Wiley, as for the effects of drugs, the side effects (mostly psychiatric) are usually listed by incidence in the drug labeling information (from clinical trial data). If the side effects are virtually random (they are), then the desired effect is unlikely to exceed placebo either (what we hear so much about). It also directly supports that mental disorders don’t not exist because symptoms from CNS disruption are highly random and not very unique to any specific cause. The lack of study on long term side effects is extremely worrying.
The incidence of ER hospitalizations for psychiatric conditions has been increasing:
Epidemiology of adult psychiatric visits to US emergency departments.
http://www.ncbi.nlm.nih.gov/pubmed/14759965
“Psychiatric-related ED visits represent a substantial and growing number of ED visits each year.”
So yikes! from every angle.
Bernard Carroll, Ernest Hemingway was diagnosed all the way back in 1961 with Hemochromatosis. Even though it was written in his medical files, he was institutionalized and treated for ‘Depression” with ECT instead. The treatment for Hemochromatosis to this day is either Bloodletting, or a chelating agent, and both are mostly effective for those who can tolerate them.
Psychiatry’s leaders seem to be immune to hindsight. The NIMH is searching for ‘new’ physical causes of mental disorders instead of debunking the concept. The APA is claiming disorders are ‘Psycho-biological illness’, which means ‘illness of the brain caused by the mind’ (like PTSD). The two fight with each-other and both are simply blatantly wrong. *angry scribbles*
I worry about the all that ghostwriting and stupid ideas, millions of unreplicated bio-psychiatry publications, being pushed into Neurology’s literature. That scares me.. the damage they’ll do to all of medicine. 🙁
TinCan: Ernest Hemingway died July 2, 1961 and his bouts of mood disorder complicated by alcohol misuse preceded that by decades. The hemochromatosis was diagnosed just months before his suicide and it would be a stretch to attribute his psychiatric history to this incidental physical condition.
Bernard Carroll ,
Can J Psychiatry. 1994 Feb;39(1):8-11.
Iron overload and psychiatric illness.
http://www.ncbi.nlm.nih.gov/pubmed/8194001
His sister and brother also committed suicide. I think it would have been to late for his career as a writer, but not for a therapeutic benefit of some degree.

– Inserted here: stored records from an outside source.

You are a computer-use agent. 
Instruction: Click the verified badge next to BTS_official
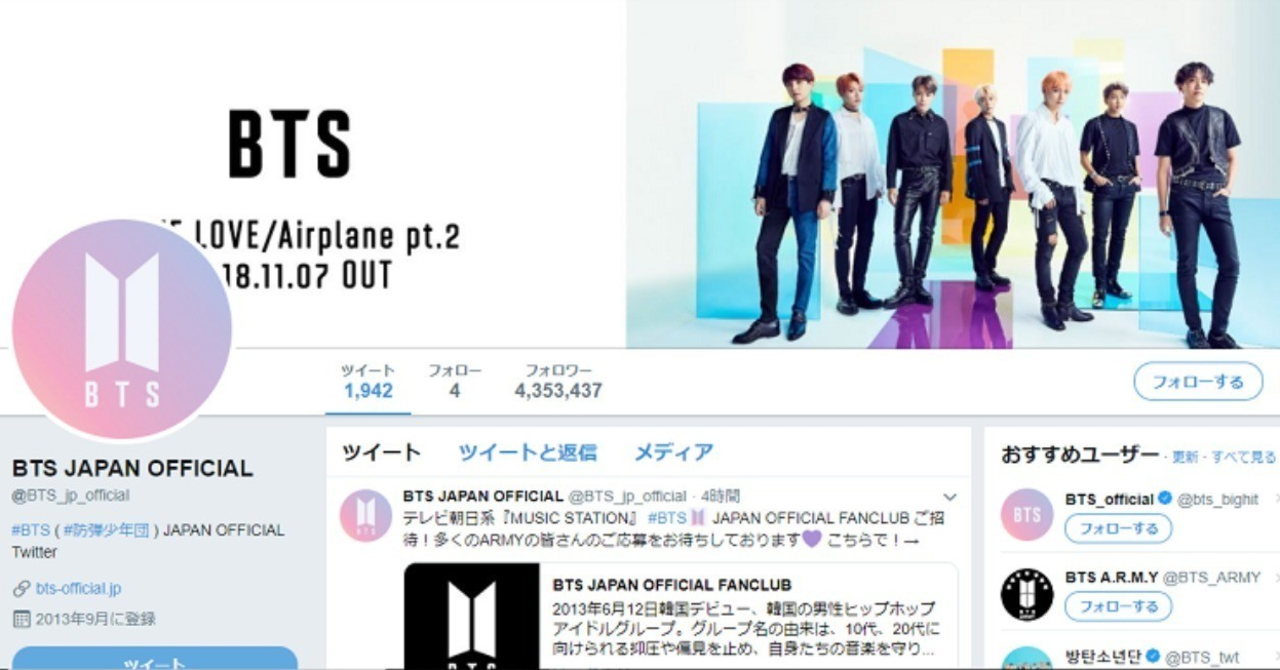[x=1164, y=498]
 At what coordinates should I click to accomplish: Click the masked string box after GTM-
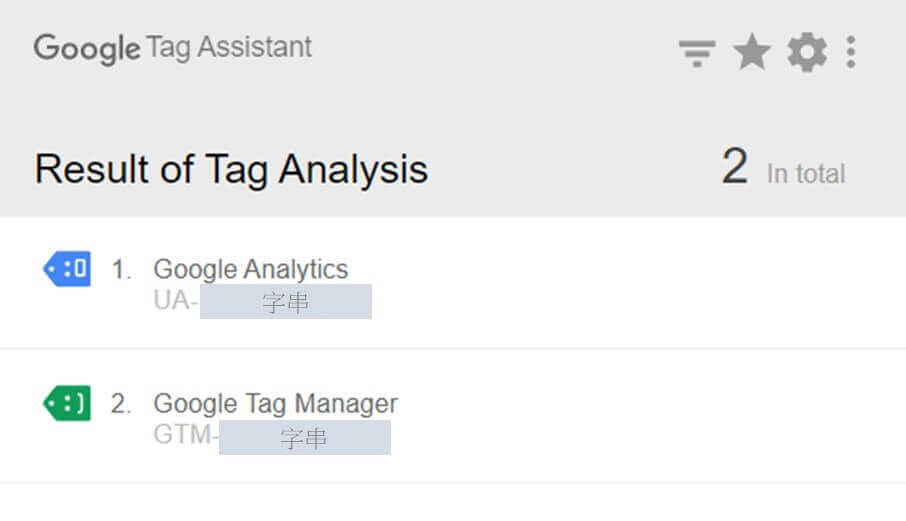click(304, 438)
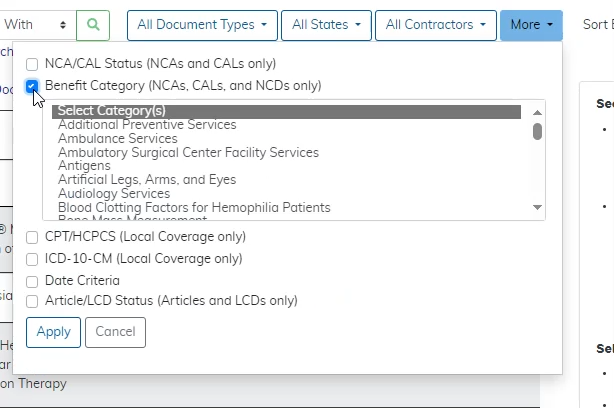Select Artificial Legs, Arms, and Eyes
This screenshot has width=614, height=408.
(x=147, y=180)
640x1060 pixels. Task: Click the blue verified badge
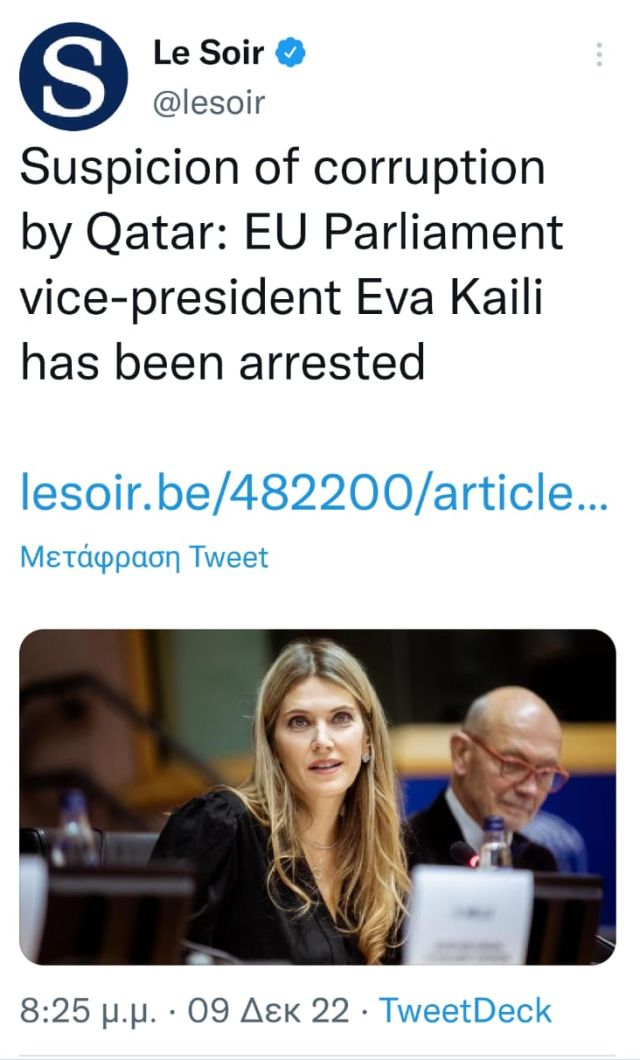291,55
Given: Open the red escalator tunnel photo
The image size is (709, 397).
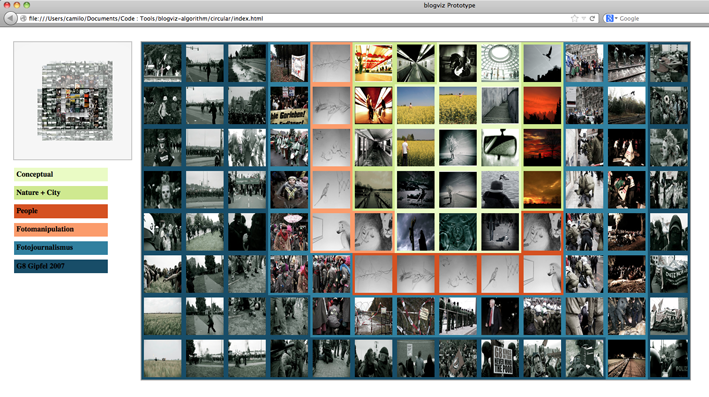Looking at the screenshot, I should coord(373,105).
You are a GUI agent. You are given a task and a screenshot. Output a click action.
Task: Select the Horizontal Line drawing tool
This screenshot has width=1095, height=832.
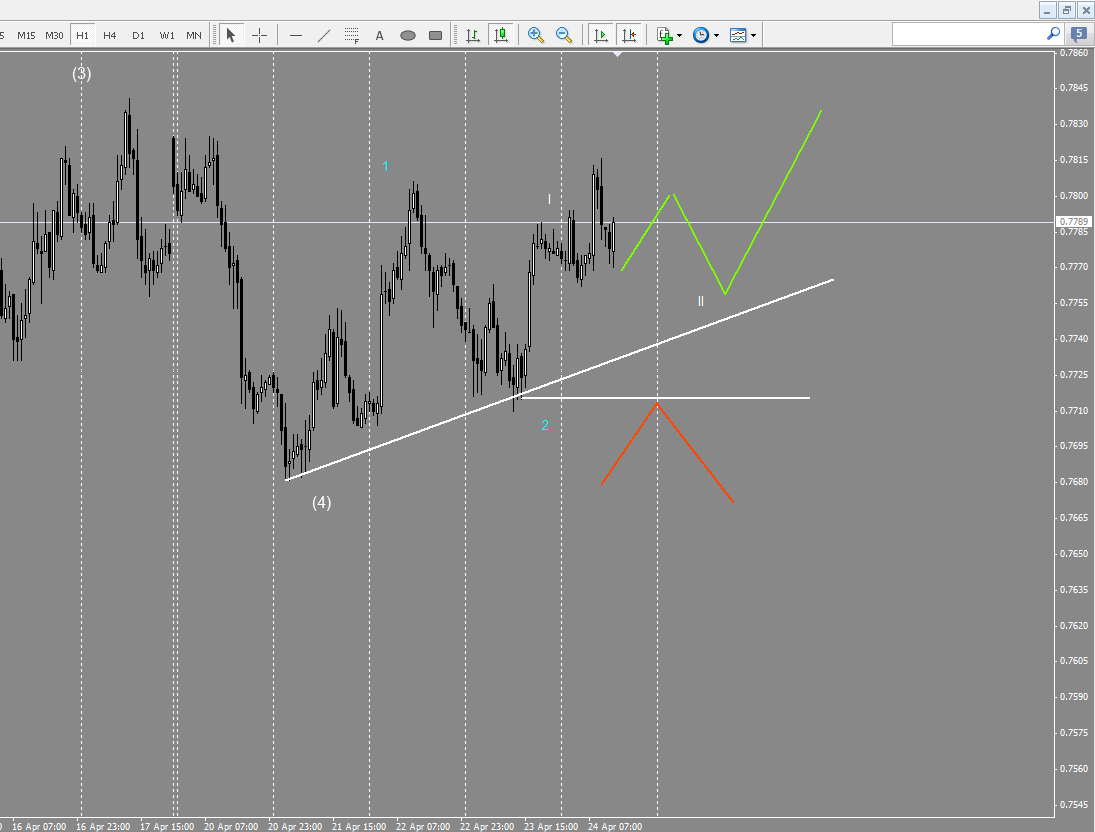(296, 35)
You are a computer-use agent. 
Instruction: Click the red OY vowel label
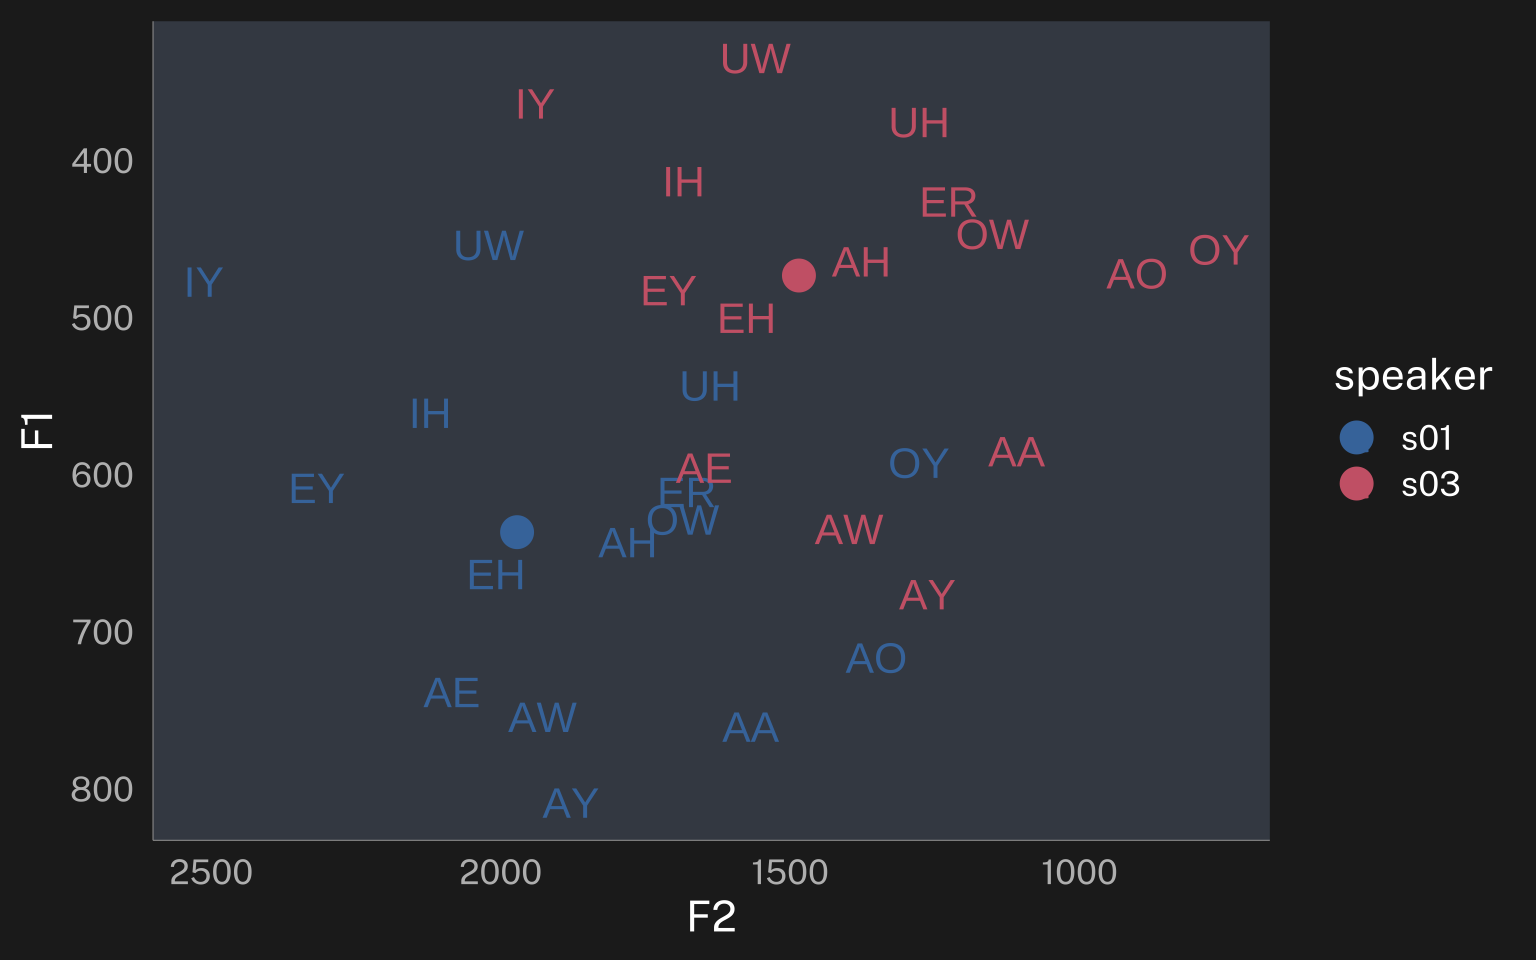tap(1218, 250)
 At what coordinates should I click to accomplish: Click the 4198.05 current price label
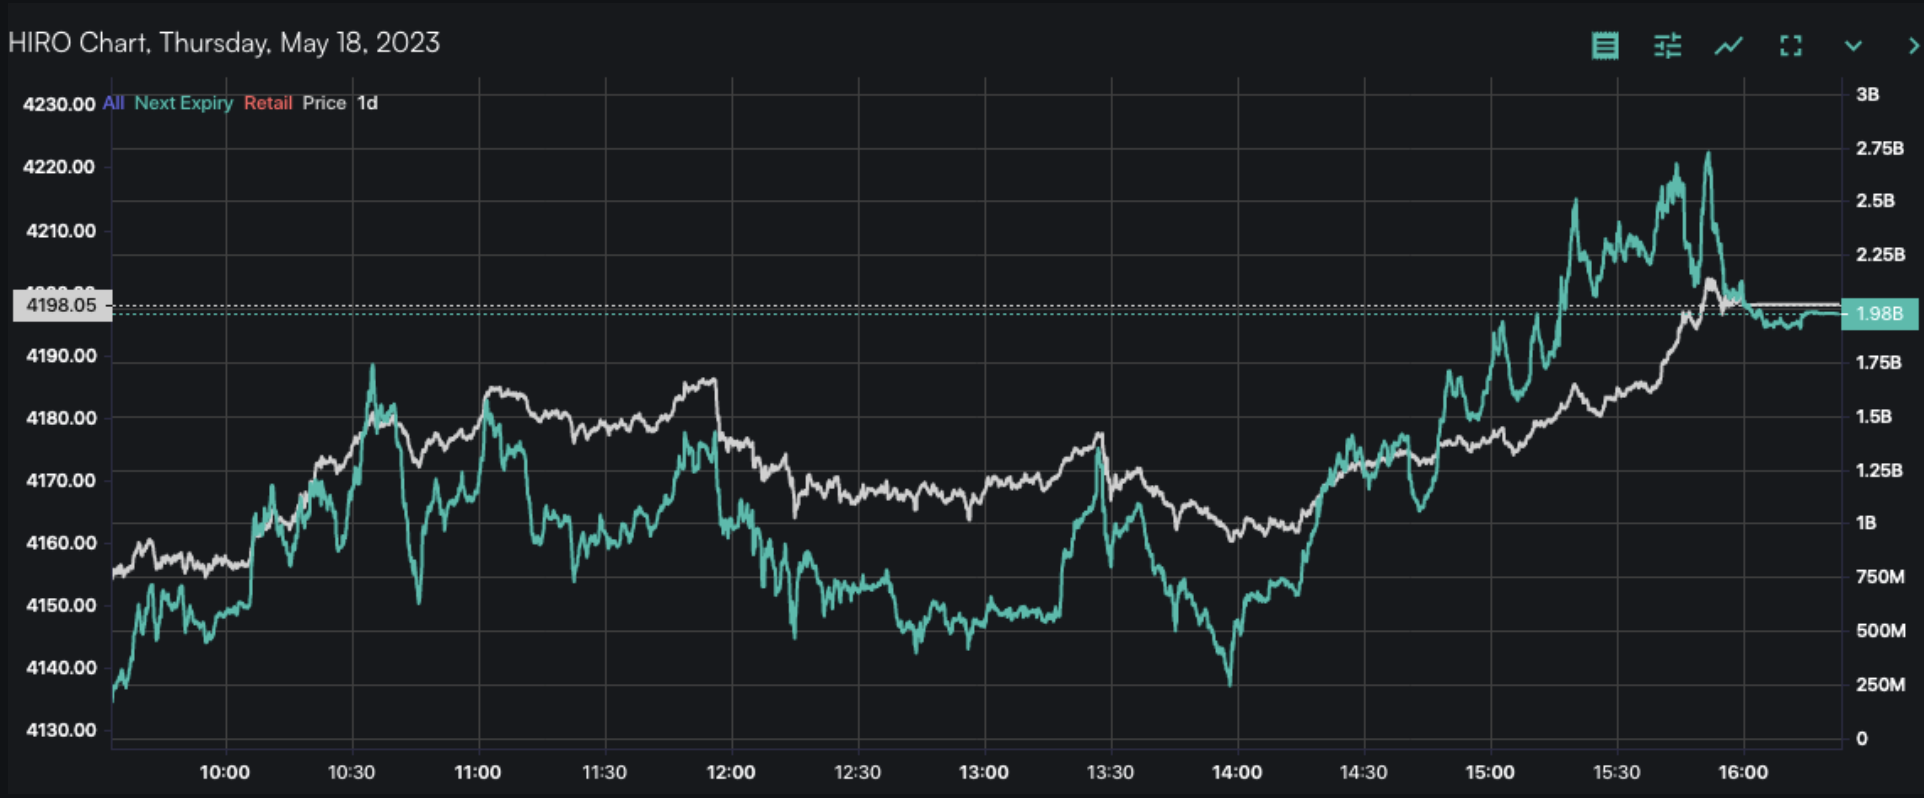(62, 306)
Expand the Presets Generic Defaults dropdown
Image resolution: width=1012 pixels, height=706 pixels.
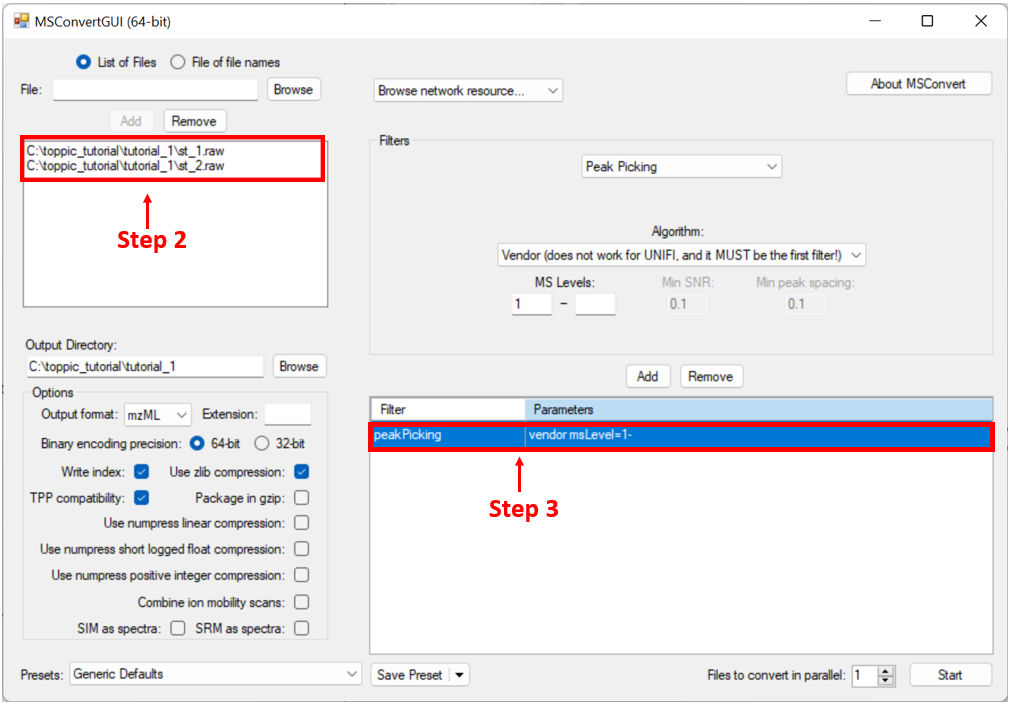(214, 674)
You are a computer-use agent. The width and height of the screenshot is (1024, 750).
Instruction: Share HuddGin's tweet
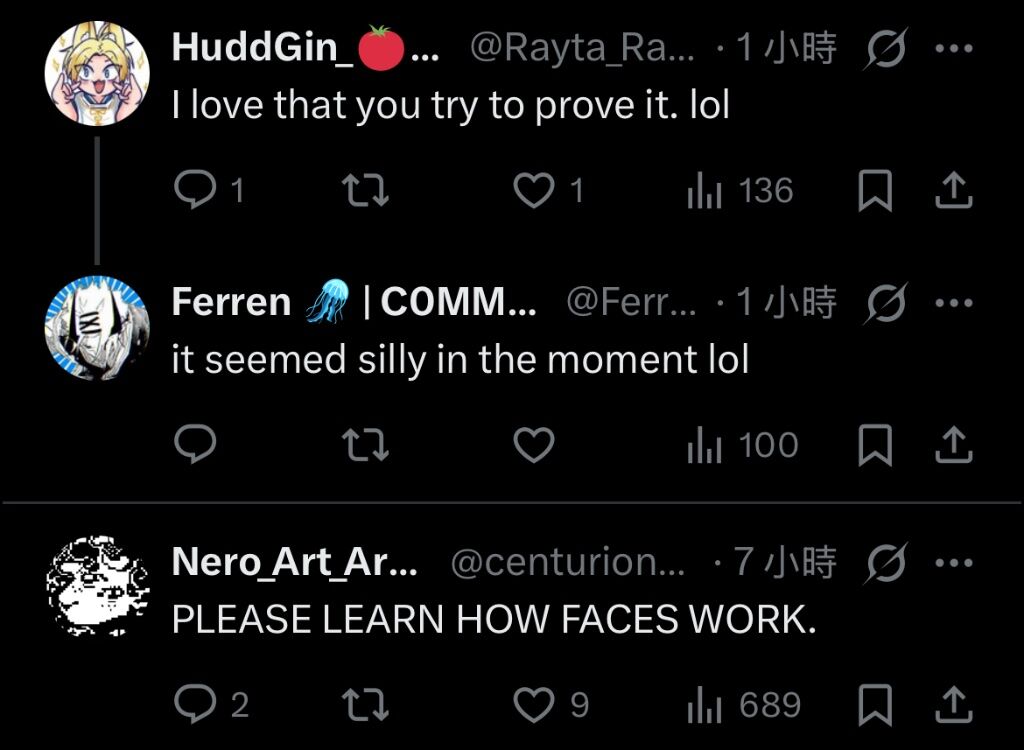click(953, 191)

The mind is connected to the brain, and in medicine, every part of the body is connected. Something that’s messed up one place will affect something far away. One of the reasons medicine is an art 🙂
TinCan: I see the point you are driving at. Just the same, the study you cited would not be considered high quality evidence… probably Level 4 out of 5 as an uncontrolled case series.
I’m aware. It’s really up to the physician to make the connections between physical illness and symptoms.
There’s a whole list of physical conditions screened for in the Medical clearance of psychiatric patients.
“Mental Disorders Secondary to Medical Conditions”
http://emedicine.medscape.com/article/294131-overview
Unfortunately.. if patients don’t complain of physical illness, they often aren’t screened. Private practices do no screening at all.
It makes you wonder how bad the problem is. I don’t think the DSM has any instructions on how to properly rule physical illness?